→ INPUT ROWS:
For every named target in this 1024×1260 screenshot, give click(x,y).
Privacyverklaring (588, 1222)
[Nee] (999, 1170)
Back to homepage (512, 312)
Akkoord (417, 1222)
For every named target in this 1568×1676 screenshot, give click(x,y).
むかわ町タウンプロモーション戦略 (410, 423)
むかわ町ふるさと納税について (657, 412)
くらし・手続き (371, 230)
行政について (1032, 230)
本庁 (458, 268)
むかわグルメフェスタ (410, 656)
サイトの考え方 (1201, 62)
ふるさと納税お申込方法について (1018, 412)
==
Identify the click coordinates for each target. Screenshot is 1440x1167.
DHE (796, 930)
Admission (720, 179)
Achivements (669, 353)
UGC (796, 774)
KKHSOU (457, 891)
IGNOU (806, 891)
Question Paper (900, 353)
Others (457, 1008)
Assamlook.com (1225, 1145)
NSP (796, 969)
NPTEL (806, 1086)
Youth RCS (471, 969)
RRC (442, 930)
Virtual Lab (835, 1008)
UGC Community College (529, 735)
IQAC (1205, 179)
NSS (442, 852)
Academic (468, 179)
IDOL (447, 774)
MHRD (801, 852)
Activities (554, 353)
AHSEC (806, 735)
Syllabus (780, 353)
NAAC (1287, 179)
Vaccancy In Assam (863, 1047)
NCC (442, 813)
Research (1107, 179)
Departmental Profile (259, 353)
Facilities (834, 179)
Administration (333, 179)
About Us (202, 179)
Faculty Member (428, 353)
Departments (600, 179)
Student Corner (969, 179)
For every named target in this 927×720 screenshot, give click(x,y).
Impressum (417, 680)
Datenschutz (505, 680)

→ INSTRUCTION: Quote the data from the line containing "For every named target in this 1024×1260" through the line containing "むかわ町タウンプロモーション戦略 (410, 423)", including both of those lines.

→ RESULT OF THIS EXERCISE:
For every named target in this 1024×1260 screenshot, give click(x,y).
Privacyverklaring (588, 1222)
[Nee] (999, 1170)
Back to homepage (512, 312)
Akkoord (417, 1222)
For every named target in this 1568×1676 screenshot, give click(x,y).
むかわ町タウンプロモーション戦略 (410, 423)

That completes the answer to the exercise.